List the order, from first to last priority, of the process design hierarchy.

Answer 1

Reactor, separation and recycle system, heat recovery system, heating and cooling utilities, water and effluent treatment.

Question 2

What is the heat capacity flowrate a product of?

Answer 2

mass flowrate and specific heat capacity, provided specific heat capacity is constant

Question 3

What are the advantages and disadvantages of increasing Tmin?

Answer 3

A smaller HX area is needed, which means lower capital costs. However not as much heat will be transferred overall.

Question 4

What happens to the duty when you increase Tmin?

Answer 4

The remaining heating and cooling duties required would increase.

Question 5

What does the area where the duty of the hot and cold composite curves overlap on the graph represent?

Answer 5

The amount of energy recovered.

Question 6

How do you create a composite curve?

Answer 6

Find the total duty required by each of the streams (cold streams and hot streams must be handled individually) in each relevant temperature interval and plot each section starting from the lowest temperature.

Question 7

What is the pinch point?

Answer 7

The temperature at which any heat crossing that temperature will only have to be removed again through hot or cold utilities, which is very energy inefficient.

Question 8

In which direction does heat flow above the pinch?

Answer 8

Into the cold streams from the hot utility.

Question 9

In which direction does heat flow below the pinch?

Answer 9

From the hot streams into the cold utility.

Question 10

List the six steps of the problem table method.

Answer 10

1. Shift the cold temperatures up by half of Tmin, shift the hot temperatures down by half of Tmin.
2. In each shifted temperature interval, calculate the total duty. CP here will be the sum of the cold stream CP minus the sum of the hot stream CP.
3. Cascade the surplus heat from high to low temperature. Find the lowest duty and add this to the top of the cascade to remove negative heat flows and to find the minimum hot and cold utility duties.
4. Start at the pinch (the most constrained heat flow) and match streams so that above the pinch, the cold CP is greater than the hot CP, and below the pinch the hot CP is greater than the cold CP.
5. Transfer as much hheat as is possible in each match to complete the heat requirements for one of the streams in the match.
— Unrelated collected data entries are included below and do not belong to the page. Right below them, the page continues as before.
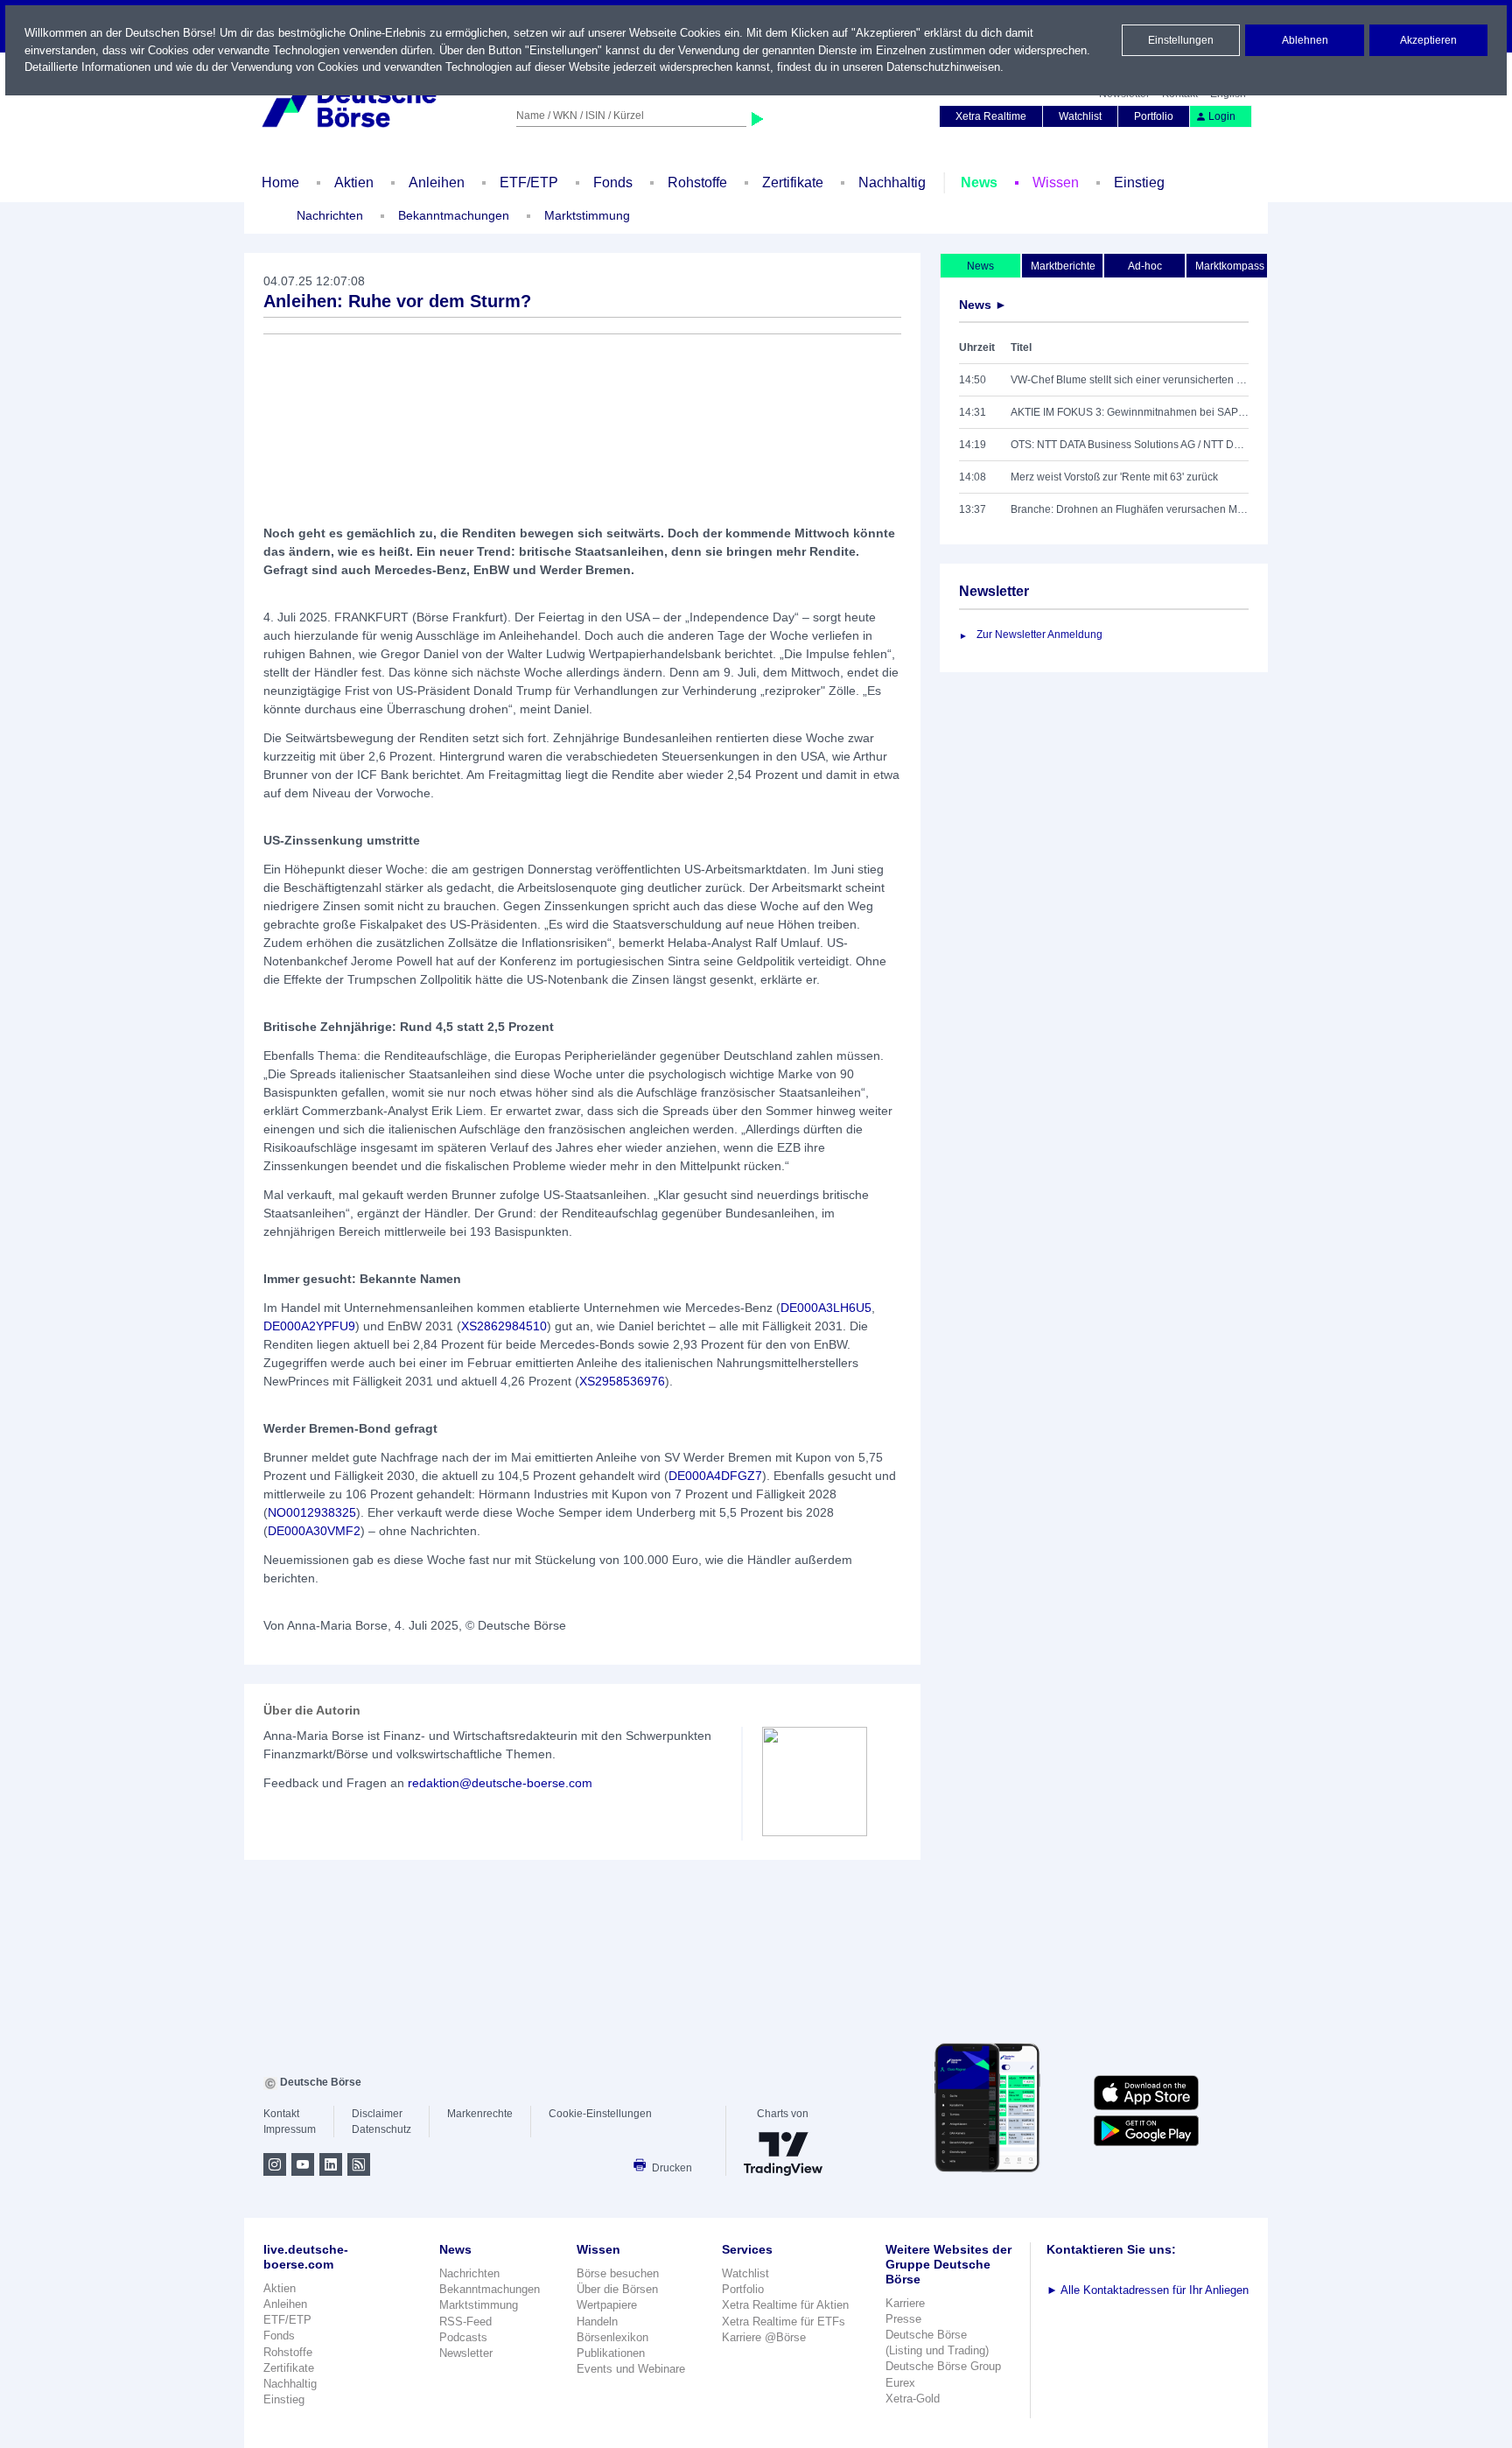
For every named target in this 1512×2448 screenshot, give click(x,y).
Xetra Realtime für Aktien (785, 2304)
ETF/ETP (529, 182)
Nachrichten (330, 215)
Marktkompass (1229, 266)
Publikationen (611, 2353)
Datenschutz (381, 2129)
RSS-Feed (465, 2321)
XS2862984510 (504, 1326)
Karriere (905, 2303)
Then move onto other matches and try to complete as many of the heat transfer requirements as possible.
6. Draw the heat exchanger network showing heat exchangers between each stream with their loads labelled, all intermediate and final stream temperatures and the hot and cold utility requirements left for each stream.

Question 11

Does pinch analysis give the optimum design in terms of costs?

Answer 11

No, it gives the optimum design in terms of energy.

Question 12

What things should be considered when designing a heat exchanger network for optimum cost?

Answer 12

Both capital and operating costs.

Is it cheaper to cross the pinch?

Stream location.

Whether it is dangerous to mix stream materials.

Question 13

How do you construct the graph for finding the optimum point between capital and operating costs of a heat exchanger network, and draw a sketch example.

Answer 13

The energy curve is obtained by finding the total required energy for a range of Tmin values.
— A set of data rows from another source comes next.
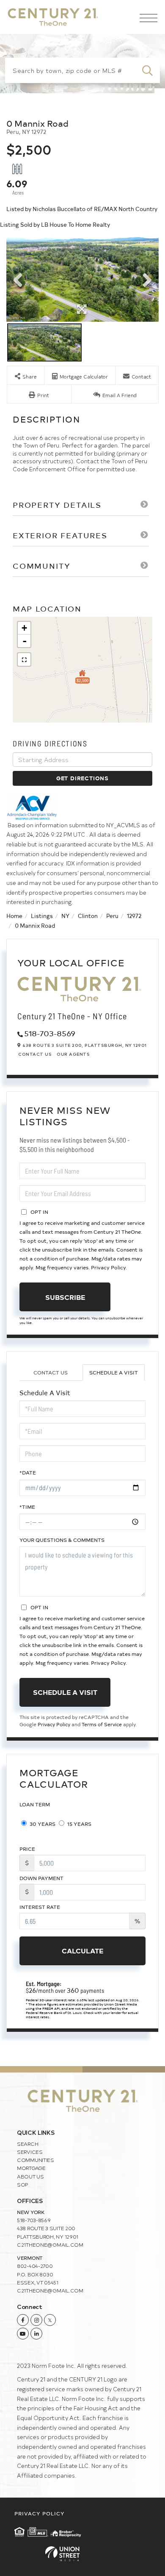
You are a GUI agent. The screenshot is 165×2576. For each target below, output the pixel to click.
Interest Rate (39, 1906)
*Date (27, 1472)
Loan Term (34, 1804)
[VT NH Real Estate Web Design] (82, 2553)
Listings (42, 915)
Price (27, 1848)
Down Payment (41, 1878)
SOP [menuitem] (22, 2184)
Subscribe (65, 1297)
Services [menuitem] (30, 2151)
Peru (112, 915)
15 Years (78, 1823)
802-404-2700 (35, 2265)
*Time (27, 1506)
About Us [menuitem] (30, 2176)
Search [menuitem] (27, 2143)
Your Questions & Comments (61, 1539)
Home (14, 915)
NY (65, 915)
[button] (147, 70)
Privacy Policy (108, 1267)
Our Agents (73, 1054)
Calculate (82, 1950)
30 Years (41, 1823)
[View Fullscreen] (24, 659)
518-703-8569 (49, 1033)
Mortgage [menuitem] (31, 2167)
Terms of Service (102, 1724)
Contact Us (35, 1054)
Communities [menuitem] (35, 2159)
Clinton (88, 915)
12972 (134, 915)
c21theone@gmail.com (50, 2244)
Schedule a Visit (113, 1372)
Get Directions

The optimum Tmin value lies where the sum of the energy curve and the capital cost curve lies at a minimum.

Question 14

Give five complications that can come into play when designing a heat exchanger network that could change the design.

Answer 14

1. Non-global minimum temperature differences
2. Process constraints on stream matches
3. Utility selection
4. Multiple pinches
5. Stream splitting